TwinForks_HiRes_PromoDashboard Confessional’s Chris Carrabba is no stranger to the acoustic guitar, yet his new outfit Twin Forks is by far his most roots-based project yet. CHRIS HAVERCROFT speaks to Carrabba about starting afresh with a new band and venturing into a world where he is an opening act. Twin Forks support City And Colour on Saturday, December 7, at Belvoir Amphitheatre.

With Dashboard Confessional on sustained hiatus and having got a solo album out of his system, Chris Carrabba is again travelling on a crowded bus with Suzie Zeldin (The Narrative), bassist Jonathan Clark and drummer Ben Homola (Bad Books) for his raw and rootsy project, Twin Forks.

With little fanfare and an album already in the can, Twin Forks’ first offering to punters is their self-titled EP.

“I knew each of the band members individually, but they did not know each other,” offers Carrabba as to the recruitment of Twin Forks. “In that way it was an experiment of, ‘will they all get along together as well as I get along with them individually, and also would they connect musically in the same well that I felt that I connected with each of them?’. So far it has been a successful experiment.
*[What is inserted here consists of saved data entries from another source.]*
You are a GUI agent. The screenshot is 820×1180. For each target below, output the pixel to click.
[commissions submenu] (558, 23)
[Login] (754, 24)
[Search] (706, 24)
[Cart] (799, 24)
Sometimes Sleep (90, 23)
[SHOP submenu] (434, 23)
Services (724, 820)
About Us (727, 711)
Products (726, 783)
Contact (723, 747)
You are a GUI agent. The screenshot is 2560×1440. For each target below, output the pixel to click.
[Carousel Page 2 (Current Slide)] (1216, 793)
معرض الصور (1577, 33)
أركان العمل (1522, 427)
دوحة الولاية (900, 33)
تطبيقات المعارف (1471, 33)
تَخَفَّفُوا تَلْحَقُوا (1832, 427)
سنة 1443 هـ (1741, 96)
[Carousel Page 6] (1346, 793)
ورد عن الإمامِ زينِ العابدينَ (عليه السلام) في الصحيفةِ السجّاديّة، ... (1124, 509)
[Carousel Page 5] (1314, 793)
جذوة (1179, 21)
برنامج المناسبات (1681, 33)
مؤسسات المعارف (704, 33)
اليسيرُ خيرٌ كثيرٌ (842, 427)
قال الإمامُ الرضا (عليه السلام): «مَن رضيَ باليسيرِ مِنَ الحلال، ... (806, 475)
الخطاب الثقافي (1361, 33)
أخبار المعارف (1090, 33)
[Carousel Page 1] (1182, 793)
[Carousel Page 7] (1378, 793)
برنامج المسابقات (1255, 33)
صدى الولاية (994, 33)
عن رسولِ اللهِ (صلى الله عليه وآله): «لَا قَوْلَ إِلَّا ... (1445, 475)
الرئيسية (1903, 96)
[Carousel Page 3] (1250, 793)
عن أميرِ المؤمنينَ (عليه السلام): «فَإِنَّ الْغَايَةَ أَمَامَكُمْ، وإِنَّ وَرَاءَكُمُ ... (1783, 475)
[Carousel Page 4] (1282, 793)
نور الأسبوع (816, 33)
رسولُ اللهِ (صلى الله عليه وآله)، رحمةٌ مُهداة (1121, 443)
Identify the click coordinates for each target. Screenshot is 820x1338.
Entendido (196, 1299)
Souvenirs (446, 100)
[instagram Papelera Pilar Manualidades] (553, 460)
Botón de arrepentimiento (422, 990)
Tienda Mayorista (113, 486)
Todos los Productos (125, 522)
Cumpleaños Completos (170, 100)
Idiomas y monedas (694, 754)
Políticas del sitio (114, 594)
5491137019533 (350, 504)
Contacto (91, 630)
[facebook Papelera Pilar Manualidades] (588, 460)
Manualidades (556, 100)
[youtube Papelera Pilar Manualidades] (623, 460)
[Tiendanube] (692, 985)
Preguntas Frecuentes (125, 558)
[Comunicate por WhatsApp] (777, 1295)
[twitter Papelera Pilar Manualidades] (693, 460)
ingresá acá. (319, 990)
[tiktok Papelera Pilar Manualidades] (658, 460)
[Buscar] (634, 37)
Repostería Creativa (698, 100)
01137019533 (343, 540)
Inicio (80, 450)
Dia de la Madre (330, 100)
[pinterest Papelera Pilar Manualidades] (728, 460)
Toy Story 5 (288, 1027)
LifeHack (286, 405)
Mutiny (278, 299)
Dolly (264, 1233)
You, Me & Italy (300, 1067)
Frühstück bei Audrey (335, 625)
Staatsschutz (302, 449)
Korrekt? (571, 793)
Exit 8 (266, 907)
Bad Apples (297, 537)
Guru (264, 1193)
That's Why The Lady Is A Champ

Playing music with someone is intimate and sometimes impossible.”

Carrabba suggests that he has always been a fan of folk music and grew up listening to certain songwriters. In Dashboard Confessional he felt that when he wrote songs that were reflective of this influence it was really obvious.

“Maybe it was only obvious to me, but it was really, really obvious and so ultimately that is what helped Dashboard Confessional to have a ‘to itself’ guitar sound with these heavily lowered open tunings and a right hand that was more of a drummer’s hand than a picker’s hand. That is how I avoided tipping the listener to the fact that I was influenced by some particular singer/songwriters.

“But this was a long time ago and now I am confident enough to know that I can utilise the influences without falling into any trappings of replicating the influence.”

With the full-length almost completed, Twin Forks made a decision that on their first American tour they would record the audience singing along to one particular song so as to try and  put every audience member who came to see Twin Forks on one of the choruses on this first album. The band have been relying on people holding up their phones as Carrabba teaches them the song, with the aim of getting enough recordings from people so as to have enough usable material to go on the record. It is another example of the strong connection Carrabba has to his audience.

“I am always looking for a deep connection with the audience. The more potent it is, the better for me. It is addictive and now that I have had a taste of it, it’s all I want. We are finding that they are ravenous and we can’t tell if some of it is that I have been away for a while and they are just happy to see me, but we feel like it is the music. The album isn’t even out yet and the audience already sing along to all of the words, so that says to me that they are more than just casually listening.”